# Passage shown:
== Segment start ==

23-year-old champion archer Mel Clarke of Great Britain was asked what it meant to be preparing for the Summer Paralympic Games in Bejing, which opened Sunday.

"The honor to represent your country at that level, it's incredible. I didn't think I was going to have the opportunity."

Lack of confidence in her athletic ability was not the reason for Clarke's doubt. Rather, it was a tick bite that had resulted in Lyme disease.

In 2003, Clarke was paralyzed and partially blinded by Lyme disease. She was told she'd never shoot the bow again. Since age 11, she has used a wheelchair due to arthritis. A fearless competitor, she rejected the notion of giving up her dream of gold. Instead she worked hard to heal from Lyme's brutal symptoms and recover movement, sight and agility. Three and a half years ago she began training for the 2008 Paralympic Games.

== Segment end ==

# What you need to do:
**1.** List the abilities that the passage about archer Mel Clarke says she worked to recover after Lyme disease.
**2.** According to the passage about archer Mel Clarke, why has she used a wheelchair since age 11?
**3.** Write what comes next in the passage about archer Mel Clarke, starting after its final sentence.

# Provided material:

== Segment start ==

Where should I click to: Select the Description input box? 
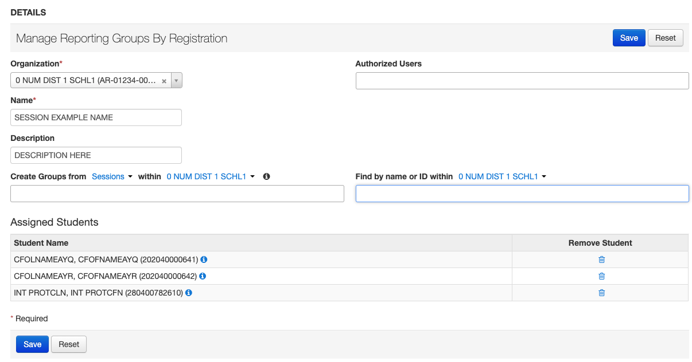click(x=96, y=155)
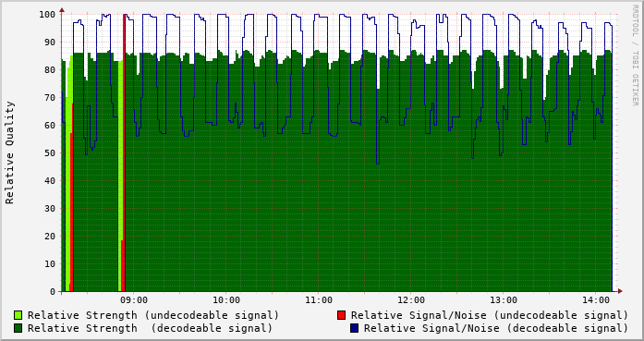Click the 12:00 time axis label
Image resolution: width=644 pixels, height=341 pixels.
click(411, 300)
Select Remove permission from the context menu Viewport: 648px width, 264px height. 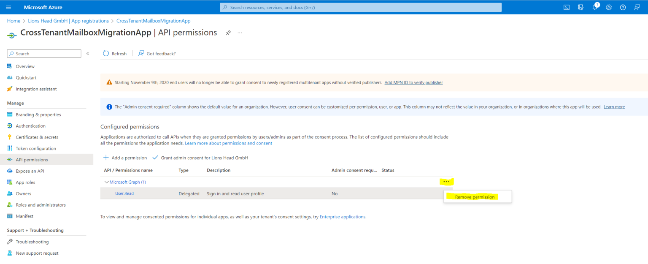point(475,197)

== Segment end ==

# Answers in order:
**1.** Movement, sight, and agility.

**2.** Because of arthritis.

**3.**
The Summer Paralympics began in Rome in 1960, for athletes with physical, mental or sensory disabilities. They are held in the same host city as the Olympic Games, and run by the same organization. They begin three weeks after the Olympics closing ceremony. "Para" is from a Greek word for "alongside," and is not related to "paralyzed."

Mel Clarke currently holds 20 county records, 10 national able-bodied records and eight world records. In addition to going for the gold in Bejing over the next few weeks, she is also eagerly anticipating competing in her home turf in the London Olympic Games in 2012.